Eksistensi batik tulis di Kota Pekalongan semakin hari semakin tergerus oleh kehadiran batik cap dan batik cetak. Batik cap dan batik cetak lebih diminati lantaran proses pembuatannya praktis dan harganya lebih murah.
Oleh
KISTI UTAMI
·4 menit baca
KOMPAS/KRISTI UTAMI
Seorang buruh batik sedang mengangkat kain batik jenis cetak yang telah selesai dijemur. Foto diambil pada 18 Mei 2019 di Kota Pekalongan.
PEKALONGAN, KOMPAS - Eksistensi batik tulis di Kota Pekalongan semakin hari semakin tergerus oleh kehadiran batik cap dan batik cetak. Batik cap dan batik cetak lebih diminati lantaran proses pembuatannya lebih praktis dan harganya cenderung murah. Pada akhirnya, para perajin batik tulis harus mencari siasat agar bisa bertahan di industri batik Pekalongan.
Di tengah banjir produk batik cap dan cetak yang harganya murah, Tamakun (36), salah satu perajin batik tulis Kota Pekalongan memilih untuk mencari siasat lain. Sejak tahun 2017, Tamakun mempelajari cara mengkombinasikan batik tulis dengan lukisan. Setelah melalui beberapa kali percobaan, akhirnya Tamakun berhasil membuat selembar kain batik, penggabungan antara batik tulis dan lukisan.
Batik-batik yang dijual Tamakun termasuk unik. Jika biasanya batik tulis memiliki pakem-pakem corak tertentu, batik tulis buatan Tamakun lebih bebas. Dia bisa melukis hewan, tumbuhan, pemandangan, wajah tokoh, bahkan cerita rakyat dengan metode batik tulis.

______________________________

## Tugas Pengerjaan
1 > Tulis ulang bagian teks tentang batik tulis Pekalongan mulai dari "PEKALONGAN, KOMPAS - Eksistensi" sampai dengan "tulis dan lukisan.", dengan mengganti "siasat" menjadi "strategi".
2 > Lanjutkan teks tentang batik tulis Pekalongan mulai dari kalimat terakhirnya.
Catatan sesudah teks tentang batik tulis Pekalongan ini merupakan bahan tersendiri yang terpisah darinya.

______________________________

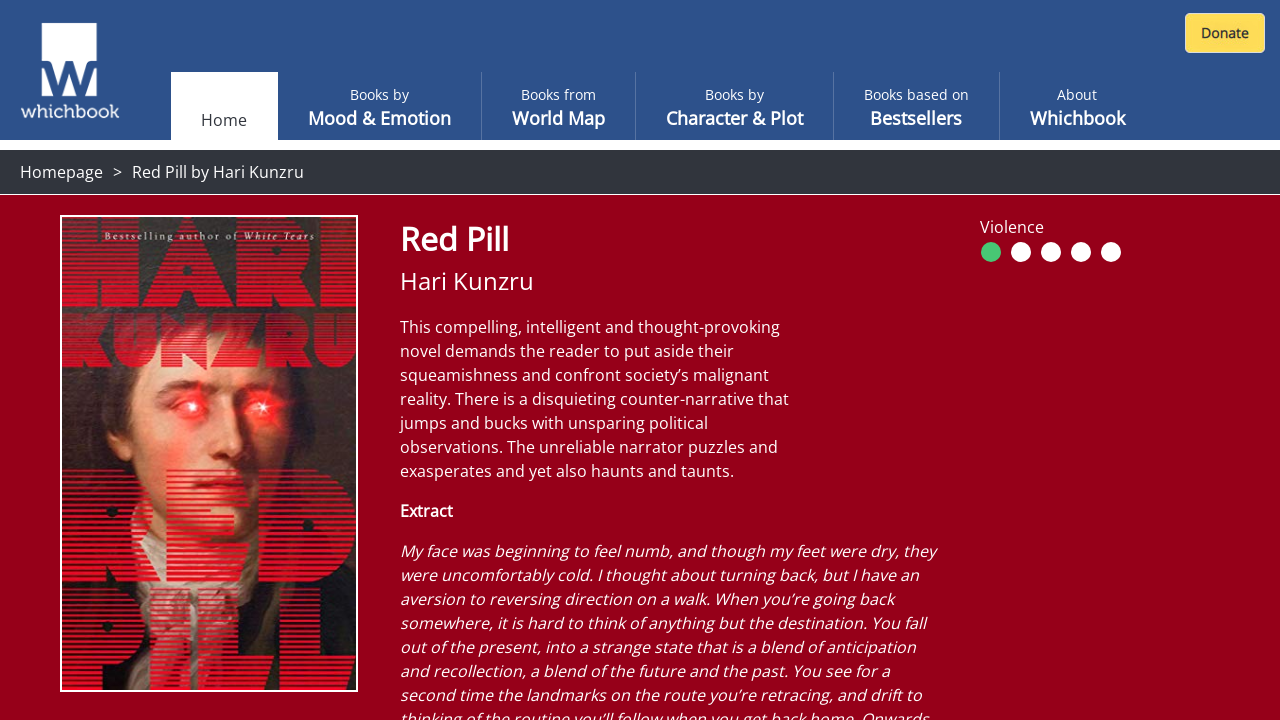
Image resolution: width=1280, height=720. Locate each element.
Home (224, 120)
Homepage (61, 172)
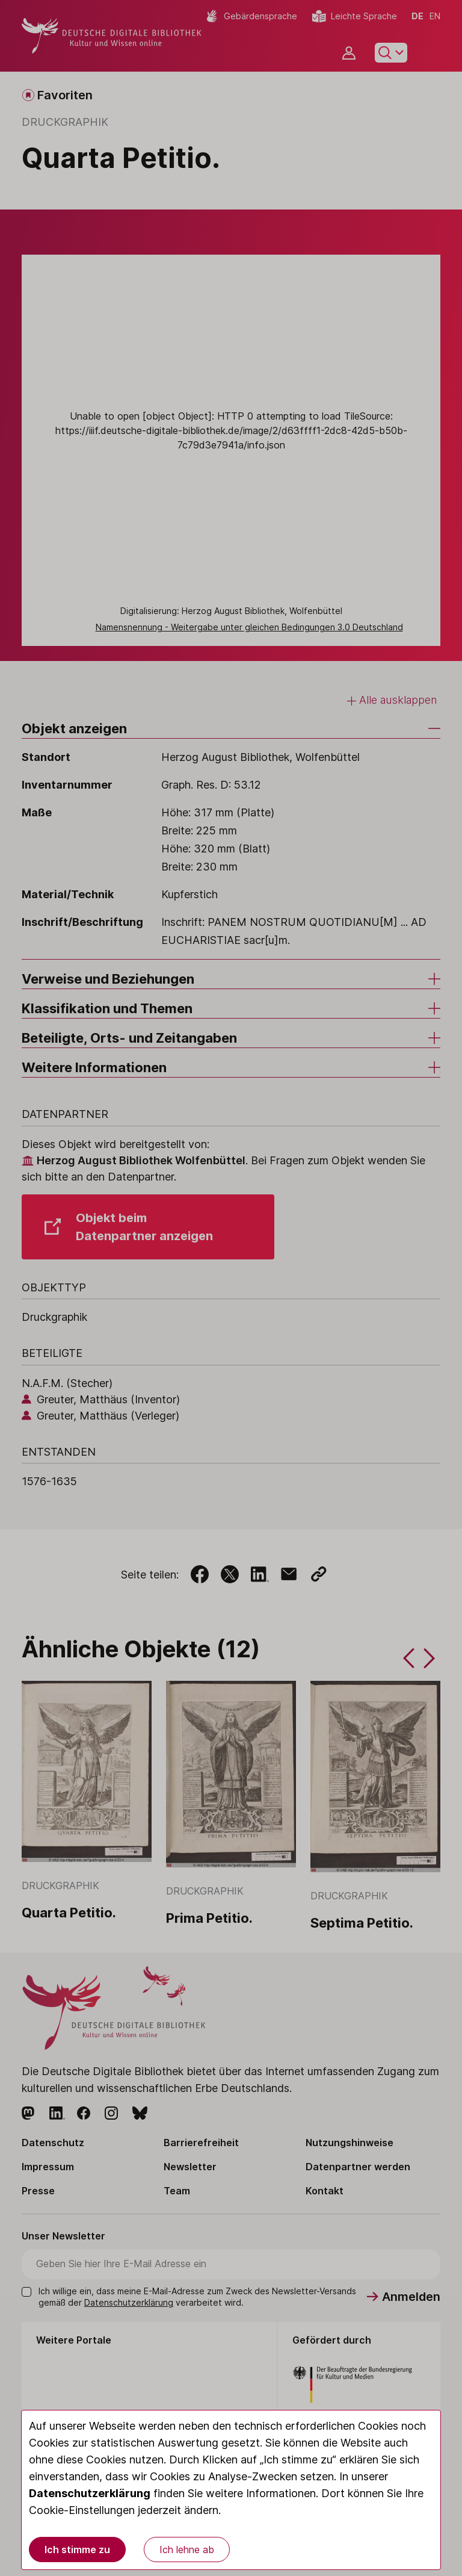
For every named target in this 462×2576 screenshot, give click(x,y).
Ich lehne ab (186, 2549)
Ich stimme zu (77, 2549)
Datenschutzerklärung (89, 2493)
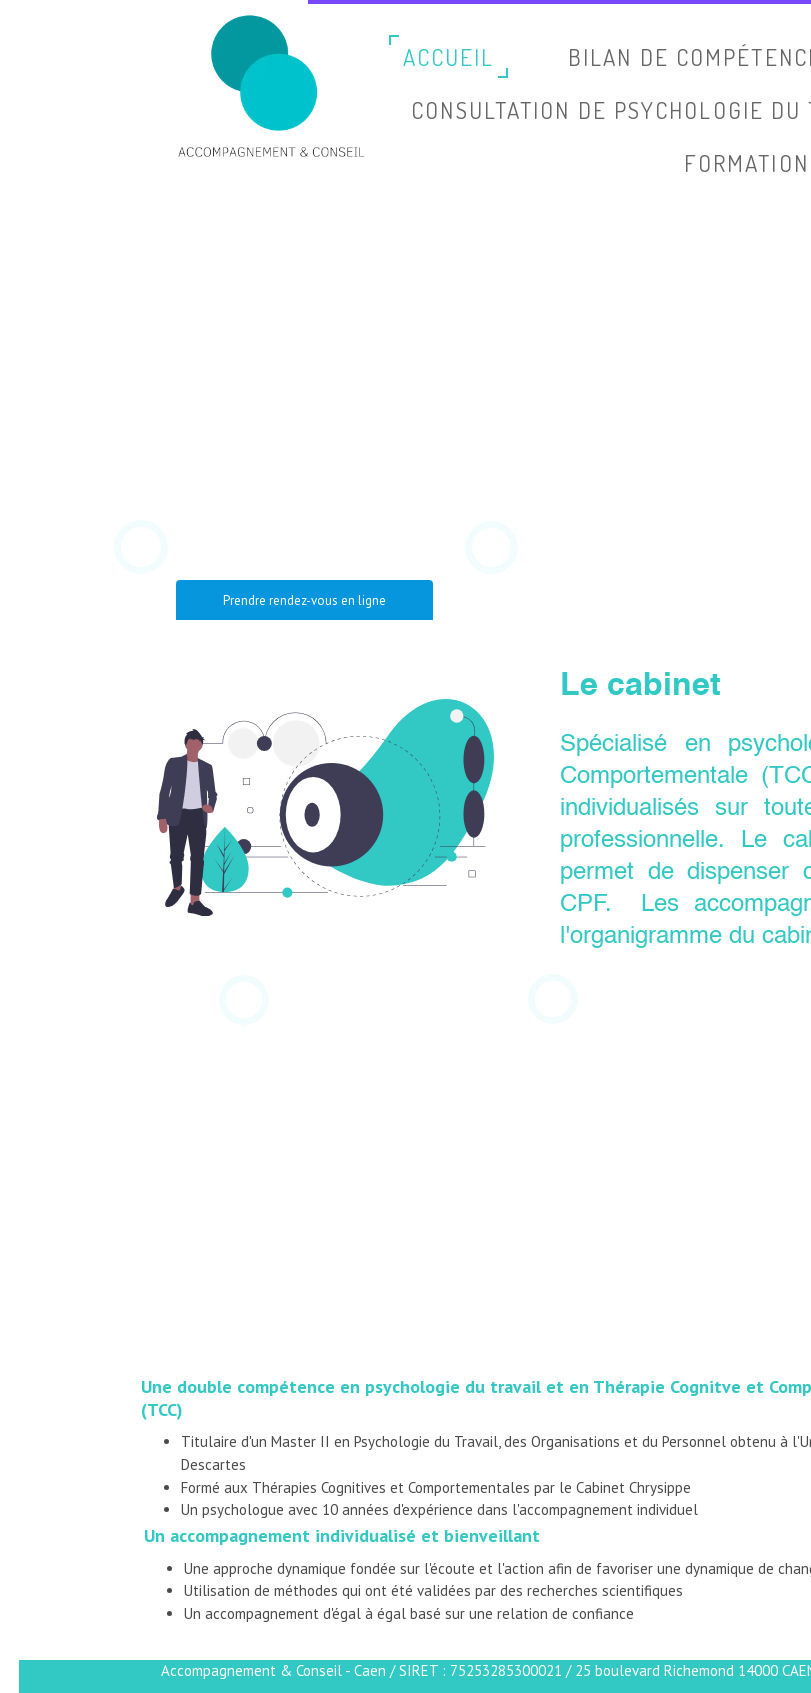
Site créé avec (719, 1681)
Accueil (450, 56)
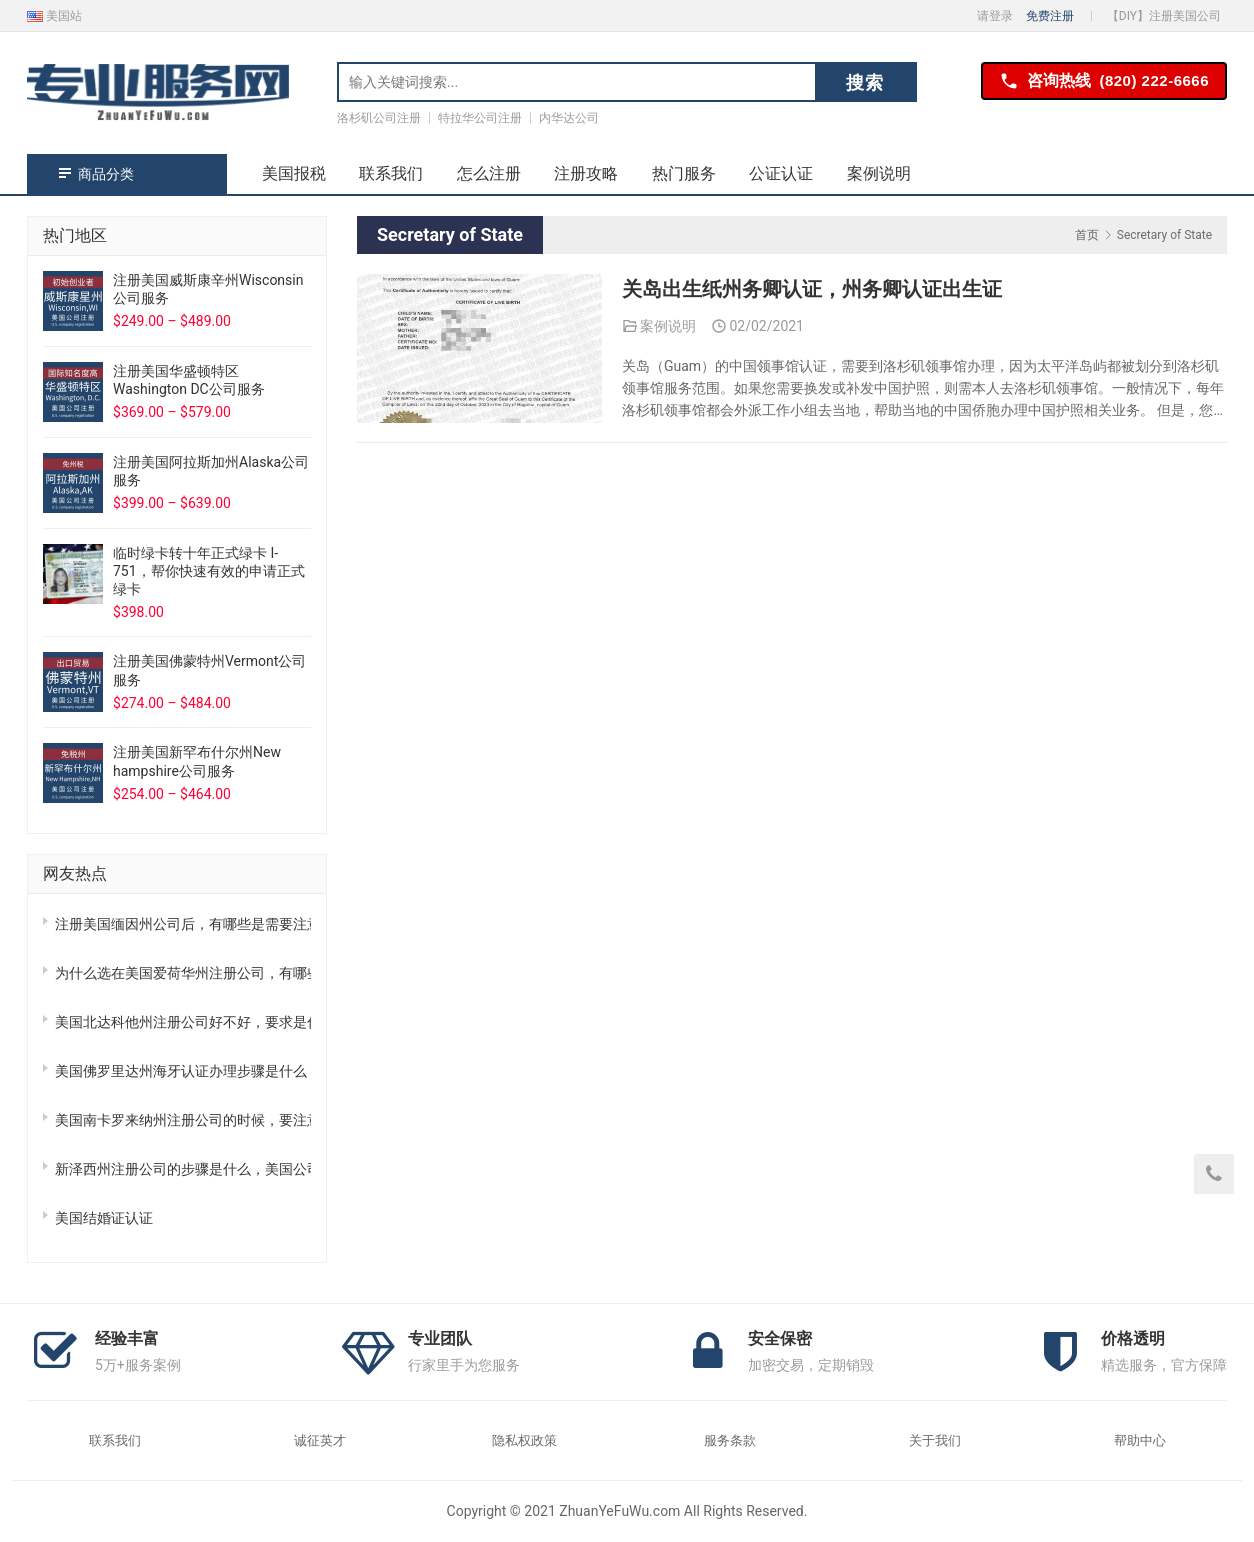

______________________________

## Jawaban Tugas
1 >
PEKALONGAN, KOMPAS - Eksistensi batik tulis di Kota Pekalongan semakin hari semakin tergerus oleh kehadiran batik cap dan batik cetak. Batik cap dan batik cetak lebih diminati lantaran proses pembuatannya lebih praktis dan harganya cenderung murah. Pada akhirnya, para perajin batik tulis harus mencari strategi agar bisa bertahan di industri batik Pekalongan.
Di tengah banjir produk batik cap dan cetak yang harganya murah, Tamakun (36), salah satu perajin batik tulis Kota Pekalongan memilih untuk mencari strategi lain. Sejak tahun 2017, Tamakun mempelajari cara mengkombinasikan batik tulis dengan lukisan. Setelah melalui beberapa kali percobaan, akhirnya Tamakun berhasil membuat selembar kain batik, penggabungan antara batik tulis dan lukisan.

2 >
"Untuk bisa bersaing, perlu berinovasi. Selain sebagai jalan untuk berinovasi, saya memilih metode ini agar para penikmat batik juga memiliki alternatif lain dalam memilih jenis batik," ucap Tamakun, Rabu (2/10/2019).
Selama ini, Tamakun memilih untuk memasarkan produknya melalui media sosial seperti, Facebook dan Instagram. Tujuannya adalah untuk menjangkau pasar yang "lebih luas". Terbukti, batik-batik buatan Tamakun sudah dijual hingga luar negeri seperti, Korea Selatan dan Selandia Baru. Harga jual batik karya Tamakun berkisar antara Rp 800 ribu - Rp 4 juta per lembar, tergantung tingkat kerumitan lukisan.
Untuk bisa bersaing, perlu berinovasi. Selain sebagai jalan untuk berinovasi, saya memilih metode ini agar para penikmat batik juga memiliki alternatif lain dalam memilih jenis batik, ucap Tamakun
Tak hanya Tamakun, pengusaha batik tulis, Hermawanto (45), juga memiliki siasat untuk tetap eksis di industri batik. Sejak tahun 2004, Hermawanto yang awalnya hanya menjual produk-produk batik tulis mulai merambah batik cap dan batik cetak.
"Ibarat di tengah lautan, kalau kita tidak bisa melawan arus air, pilihan lain yang bisa kita ambil adalah ikut arus," ucap Hermawanto.
KOMPAS/ KRISTI UTAMI
Seorang buruh batik sedang melintas di tempat penjemuran batik cetak, Sabtu (18/5/2019) di Kota Pekalongan. Batik jenis cetak banyak diminati karena pembuatan batik cetak lebih cepat dan harganya lebih murah.
Menurut Hermawanto, hampir semua pengusaha batik di Pekalongan memilih jalan "mengikuti arus" seperti dirinya. Sehingga, kebanyakan pengusaha batik tulis di Pekalongan, kini, juga menjual batik cap dan batik tulis.
Hermawanto mengaku, sejak akhir tahun 2016 jumlah produksi dan jumlah penjualan batik terus menurun. Meski tak menyebut pasti jumlahnya, Hermawanto menyebut penurunan hasil produksi dan hasil penjualan batik di Pekalongan berkisar antara 10 persen- 50 persen.
"Penurunan itu terjadi tidak hanya pada satu jenis batik, tetapi pada semua jenis batik baik batik tulis, cap, maupun cetak. Salah satu faktor penyebab menurunnya jumlah produksi dan penjualan adalah minat konsumen yang juga terus menurun," kata Hermawanto.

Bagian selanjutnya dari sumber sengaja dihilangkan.